Les pneus évoluent eux aussi. Toujours montés sur des jantes de 18 pouces, ils présentent une empreinte au sol (surface de contact avec l'asphalte) et un diamètre global réduits. La gamme slick s'articule autour de cinq composés, du C1 (le plus dur) au C5 (le plus tendre) - le C6 ayant disparu cette saison -, complétés par les enveloppes pluie : Intermediate (intermédiaires) et Full Wet (dit maxi pluie). Pour l'édition 2026 disputée sur l'Albert Park Circuit, Pirelli a retenu les trois composés les plus tendres, C3, C4 et C5, comme lors des deux saisons précédentes.
Long de 5,278 kilomètres, le tracé semi-urbain serpentant autour du lac d'Albert Park combine de longues lignes droites et une succession de virages lents et moyens plus techniques. Il ne se distingue pas par une sévérité particulière envers les pneumatiques : la dégradation y est généralement dictée par l'usure mécanique plutôt que par la surchauffe. L'asphalte, constitué en partie de routes ouvertes à la circulation le reste de l'année, est relativement lisse. En 2025, en dehors des phases pluvieuses, un léger graining (apparition de micro-arrachements de gomme en surface) avait été observé, sans incidence majeure sur la performance.
Les premières séances d'essais libres seront déterminantes pour comprendre l'approche stratégique des équipes. L'analyse du nombre de relais courts orientés vers la performance pure et de longs relais consacrés à la gestion des gommes donnera une indication sur la confiance accordée aux différents composés. Un enjeu clé résidera dans la gestion des températures entre l'essieu avant et l'essieu arrière. L'énergie transmise au train arrière par les nouveaux groupes propulseurs pourrait accentuer un déséquilibre thermique, nécessitant des ajustements, notamment en qualifications, via des températures différenciées de couvertures chauffantes ou l'ajout d'un tour de préparation avant le tour lancé.
La question du nombre d'arrêts dépendra principalement de deux variables. D'une part, les charges aérodynamiques réellement générées par les nouvelles voitures : si elles se révèlent élevées, elles pourraient limiter l'usage du C5 en relais de course malgré la faible sévérité théorique du circuit. D'autre part, les opportunités de dépassement.
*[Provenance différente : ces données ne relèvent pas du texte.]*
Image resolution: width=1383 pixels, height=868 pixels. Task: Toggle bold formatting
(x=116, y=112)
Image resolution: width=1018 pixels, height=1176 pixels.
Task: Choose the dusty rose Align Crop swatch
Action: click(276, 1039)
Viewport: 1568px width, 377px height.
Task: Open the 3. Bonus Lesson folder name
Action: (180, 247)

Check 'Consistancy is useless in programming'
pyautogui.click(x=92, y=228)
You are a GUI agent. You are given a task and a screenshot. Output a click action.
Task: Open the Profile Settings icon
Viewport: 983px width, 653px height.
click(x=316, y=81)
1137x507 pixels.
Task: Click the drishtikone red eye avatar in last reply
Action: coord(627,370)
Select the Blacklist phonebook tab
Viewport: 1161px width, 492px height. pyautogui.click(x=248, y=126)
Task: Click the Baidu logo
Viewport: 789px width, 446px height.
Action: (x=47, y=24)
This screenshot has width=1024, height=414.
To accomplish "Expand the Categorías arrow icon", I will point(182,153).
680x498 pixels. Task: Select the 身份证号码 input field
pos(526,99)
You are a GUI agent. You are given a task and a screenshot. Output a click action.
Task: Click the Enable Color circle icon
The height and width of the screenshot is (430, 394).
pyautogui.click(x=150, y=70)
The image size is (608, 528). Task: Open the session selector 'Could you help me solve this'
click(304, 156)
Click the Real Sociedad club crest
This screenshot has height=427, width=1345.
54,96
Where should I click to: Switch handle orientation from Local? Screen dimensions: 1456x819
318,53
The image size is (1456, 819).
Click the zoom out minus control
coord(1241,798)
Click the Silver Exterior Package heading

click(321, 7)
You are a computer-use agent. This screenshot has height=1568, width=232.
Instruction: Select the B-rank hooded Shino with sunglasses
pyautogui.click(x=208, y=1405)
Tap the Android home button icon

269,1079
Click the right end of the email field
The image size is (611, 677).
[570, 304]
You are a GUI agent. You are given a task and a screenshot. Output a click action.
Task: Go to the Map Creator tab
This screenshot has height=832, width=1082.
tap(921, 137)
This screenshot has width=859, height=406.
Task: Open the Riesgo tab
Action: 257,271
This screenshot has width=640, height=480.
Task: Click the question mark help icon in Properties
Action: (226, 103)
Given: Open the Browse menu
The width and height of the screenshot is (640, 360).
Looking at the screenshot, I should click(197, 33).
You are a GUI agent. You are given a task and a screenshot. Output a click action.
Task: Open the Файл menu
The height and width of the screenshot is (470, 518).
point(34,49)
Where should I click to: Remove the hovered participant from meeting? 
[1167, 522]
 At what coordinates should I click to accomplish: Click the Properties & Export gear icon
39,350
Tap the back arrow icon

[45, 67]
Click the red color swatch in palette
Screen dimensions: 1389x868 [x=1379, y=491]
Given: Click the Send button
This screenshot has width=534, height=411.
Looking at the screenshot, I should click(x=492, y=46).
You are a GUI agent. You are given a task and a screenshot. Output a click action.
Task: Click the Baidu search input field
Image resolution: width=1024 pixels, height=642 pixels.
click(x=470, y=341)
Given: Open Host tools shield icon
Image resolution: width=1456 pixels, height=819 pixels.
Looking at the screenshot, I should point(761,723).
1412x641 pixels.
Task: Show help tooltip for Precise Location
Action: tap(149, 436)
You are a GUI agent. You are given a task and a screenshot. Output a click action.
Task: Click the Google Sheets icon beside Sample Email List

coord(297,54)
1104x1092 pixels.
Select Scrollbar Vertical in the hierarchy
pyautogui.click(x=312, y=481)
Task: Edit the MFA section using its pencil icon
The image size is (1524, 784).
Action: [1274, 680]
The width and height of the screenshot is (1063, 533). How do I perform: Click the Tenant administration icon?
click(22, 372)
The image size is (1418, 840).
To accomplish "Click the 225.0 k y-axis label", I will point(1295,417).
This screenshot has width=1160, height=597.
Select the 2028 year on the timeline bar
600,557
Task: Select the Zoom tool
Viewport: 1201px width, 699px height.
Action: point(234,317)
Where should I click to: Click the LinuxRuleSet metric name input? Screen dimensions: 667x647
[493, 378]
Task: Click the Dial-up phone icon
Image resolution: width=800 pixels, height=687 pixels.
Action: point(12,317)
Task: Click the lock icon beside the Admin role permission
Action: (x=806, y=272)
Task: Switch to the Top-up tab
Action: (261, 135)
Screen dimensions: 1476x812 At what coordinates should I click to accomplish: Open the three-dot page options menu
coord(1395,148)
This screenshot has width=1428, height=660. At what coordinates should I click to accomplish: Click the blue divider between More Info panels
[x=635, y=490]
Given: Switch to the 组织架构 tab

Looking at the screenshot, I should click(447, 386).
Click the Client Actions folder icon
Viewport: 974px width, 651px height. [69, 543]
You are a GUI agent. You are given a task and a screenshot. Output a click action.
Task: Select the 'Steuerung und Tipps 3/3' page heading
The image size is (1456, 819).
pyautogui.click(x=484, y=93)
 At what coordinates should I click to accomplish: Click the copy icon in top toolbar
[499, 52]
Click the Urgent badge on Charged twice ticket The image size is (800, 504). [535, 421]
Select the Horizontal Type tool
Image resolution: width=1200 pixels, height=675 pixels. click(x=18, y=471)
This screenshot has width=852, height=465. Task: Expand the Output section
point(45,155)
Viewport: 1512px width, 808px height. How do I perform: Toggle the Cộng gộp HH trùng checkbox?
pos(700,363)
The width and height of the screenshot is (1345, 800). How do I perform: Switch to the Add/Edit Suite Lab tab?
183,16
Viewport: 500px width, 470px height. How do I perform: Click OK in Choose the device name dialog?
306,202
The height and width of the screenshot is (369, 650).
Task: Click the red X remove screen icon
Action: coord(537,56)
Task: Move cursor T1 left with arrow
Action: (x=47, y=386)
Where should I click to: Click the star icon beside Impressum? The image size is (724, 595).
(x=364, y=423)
Les monoplaces 2026 sont plus compactes, mais Melbourne demeure un tracé où l'identification d'un point d'attaque clair n'est pas évidente. Le nouveau mode Overtake pourrait jouer un rôle stratégique, en facilitant certaines manœuvres et en influençant les choix de fenêtre d'arrêt.
La météo constitue enfin une inconnue majeure. Disputée en début d'automne australien, une semaine plus tôt qu'en 2025, l'épreuve est exposée à des variations rapides de température et à des averses intermittentes. L'an dernier, la pluie avait profondément structuré la course remportée par Lando Norris, disputée en grande partie sur pneus Intermediates. Après un départ avorté consécutif à un accident d'Isack Hadjar, tous les pilotes s'étaient élancés en gommes intermédiaires. Une neutralisation au 33e tour avait ensuite ouvert la voie au passage aux slicks, répartis entre des médiums et des durs, avant un retour généralisé aux intermédiaires (bandes vertes) sous une nouvelle averse jusqu'au drapeau à damier.
La dernière édition intégralement sèche remonte à 2024, dominée par une stratégie à deux arrêts articulée autour d'un enchaînement médium–dur–dur, même si certains pilotes avaient tenté le pari d'un départ en tendres. À l'aube de cette 40e édition du Grand Prix d'Australie — disputé pour la 29e fois à Melbourne depuis le transfert depuis Adelaide en 1996 — l'ouverture de saison 2026 s'annonce comme un laboratoire grandeur nature. Entre nouvelles architectures techniques, équilibre thermique à affiner et incertitudes météorologiques, la hiérarchie réelle pourrait ne commencer à se dessiner qu'au fil des relais.